→ Görevler:
1. Enginar ve gözleme yazısına göre Hayriye gözlemelerini hangi unla yapıyor?
2. Enginar ve gözleme yazısını son cümlesinden sonra sürdürün.

→ Alıntı metin:

_ _ _ _ _ _ _

29 Mayıs 2008

Seni seviyorum enginar!

 Enginar seni seviyorum.
Bunu sen de biliyorsun.
Karşılıksız değil sevgim,
biliyorum.
Sen de beni seviyorsun.
Sana sevgim büyük,
tam da bu yüzden,
seni mevsiminde tüketmeyi
seviyorum.
Buzluklara atmıyorum seni.
Üşür, tir tir titrersin.
Limon tuzlu sularda bekletirlerse seni,
kızıyorum.
Hassassın,
ayıklandın mı hemen kararırsın.
Yok yok, sen ille de limon istersin.
Ben senin her halini seviyorum.
Ama şu pilav var ya,
işte onu özlemle anıyorum.
Seni ufak ufak doğrayıp,
kuru soğanla kavurmuş, ardından
pirinçle pişirmiştim.
En son da taze soğan.
Karıştırıp demlendirmiştim.
Hmmmm...
Bu kadar olmalı,
karabiberi de unutmamalı.
Posted by Picasa

27 Mayıs 2008

İşte meşhur gözlememiz

 
İşte meşhur gözlememiz. Önceki yazıda bahsettiğim, mozzarella peyniri, taze patates, maydanoz ve karabiberli olan. Hani bir çırpıda yenip bitirilen. Hani yanında bir bardak çay içilen. Madem gözlemeyle devam ediyoruz, gözlerimi kapatıp gözlemeli anılarıma döneyim dedim. Mutlaka, ama mutlaka sizin de vardır o anılardan. Gözlemeli sofralarda onları dinlemek isterdim doğrusu. Düşününce aklıma düşen bir kaç tanesi var. Biri Çıralı sahilinde bizim sevgili Hayriye'nin yaptığı balkabağı ve kaşarlı gözleme. Hayriye köy unuyla yapıyor gözlemelerini. Bir güzel oluyor ki! (Yolunuz düşerse sahilde "Hayriye'nin Yeri" diye sorun, gösterirler.) Diğeri yıllar öncesinden, Safranbolu'dan. Bir ev pansiyonda kalmıştık annemle. Ev sahibi hanım kahvaltıda bize ve yabancı turistlere leziz gözlemeler yapmıştı. Patlıcanlı olanı nefisti. Bir de süzme yoğurtla yapılanı. Elde açma yufkayla yapılanı bir başka oluyor. Bir başkası Kazdağı'ndan. Edremit taraflarında olmalı, bir dağ başında yemiştik. Radikal arşivinde olmalı, gidip bakayım. Buldum, Gülsüm Hanım'ın gözlemesi imiş. Bir de duyuru: Cuma günü çıkacak olan Radikal kitap eki yemek kitapları dosyalı. Ben de 3 güzel kitabı tanıtıyorum. Belki alıp okumak istersiniz.

_ _ _ _ _ _ _

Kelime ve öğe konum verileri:
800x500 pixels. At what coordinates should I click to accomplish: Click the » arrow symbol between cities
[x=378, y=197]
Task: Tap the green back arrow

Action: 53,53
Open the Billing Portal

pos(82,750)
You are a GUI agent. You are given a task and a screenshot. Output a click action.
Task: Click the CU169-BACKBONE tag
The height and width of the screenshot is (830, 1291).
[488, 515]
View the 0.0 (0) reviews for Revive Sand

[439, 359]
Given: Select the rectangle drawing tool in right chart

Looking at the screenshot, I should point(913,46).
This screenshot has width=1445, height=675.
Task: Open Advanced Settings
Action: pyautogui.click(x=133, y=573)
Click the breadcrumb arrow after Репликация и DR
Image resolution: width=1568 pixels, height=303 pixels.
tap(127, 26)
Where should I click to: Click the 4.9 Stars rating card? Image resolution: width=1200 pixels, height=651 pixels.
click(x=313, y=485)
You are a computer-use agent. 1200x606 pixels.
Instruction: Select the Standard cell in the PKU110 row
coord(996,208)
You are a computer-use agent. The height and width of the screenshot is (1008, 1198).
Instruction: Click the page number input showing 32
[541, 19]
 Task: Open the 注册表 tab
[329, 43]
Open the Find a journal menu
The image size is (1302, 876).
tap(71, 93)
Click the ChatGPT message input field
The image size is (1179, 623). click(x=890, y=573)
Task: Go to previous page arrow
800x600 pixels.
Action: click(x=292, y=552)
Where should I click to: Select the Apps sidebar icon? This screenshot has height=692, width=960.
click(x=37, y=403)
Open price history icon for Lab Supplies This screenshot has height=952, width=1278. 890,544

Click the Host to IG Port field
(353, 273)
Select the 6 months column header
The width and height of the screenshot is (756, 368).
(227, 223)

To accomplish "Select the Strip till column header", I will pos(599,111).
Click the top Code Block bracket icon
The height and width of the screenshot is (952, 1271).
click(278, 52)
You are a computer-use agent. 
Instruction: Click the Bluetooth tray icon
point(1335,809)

_ _ _ _ _ _ _

→ Alıştırma cevapları:
1. Köy unuyla.

2.
Posted by Picasa

25 Mayıs 2008

Bir başka resim

Bu sefer de Mine'ciğim bildi sorunun yanıtını. Evet bu bir pikan cevizi ağacı. Aslen Amerikalı ama en az 20 yıldır Türkiye'de de yetişiyor. Özellikle de güney bölgelerimizde. Antalya civarlarında çok var. Hatta bizim Narenciye Enstitüsü'nde ve pazarda kabuklu pikan cevizi satılır her kış. Tadını çok severim. Cevize göre daha tatlı, çok çok ince kabuklu (yani elle kırılır) bir tür. Fotoğrafını çektiğim ağaç Gisela'cığımın bahçesinde ama ben Kaş'ta ve Karaburun'da da gördüm onlardan. (Mine'ciğimin sitesine girdim de en çok yeni doğmuş bebek için fidan hediyesi ve sabun kursu bilgisi dikkatimi çekti. Mine Flora'nın güzelim çiçekleri, fidanları, sabunları için yukarıdaki linki bir tıklayın derim. Ah unutmadan, ben kaç yıl Mine'nin pembe domates fidanlarıyla domates yetiştirdim. Tadını unutmama imkan yok o domateslerin. Siz de bahçenize ekmek isterseniz zamanı geçmedi. Mine güzelce paketleyip gönderiyor fideleri. Size de onları toprakla buluşturup arada çapalamak ve sulamak kalıyor.)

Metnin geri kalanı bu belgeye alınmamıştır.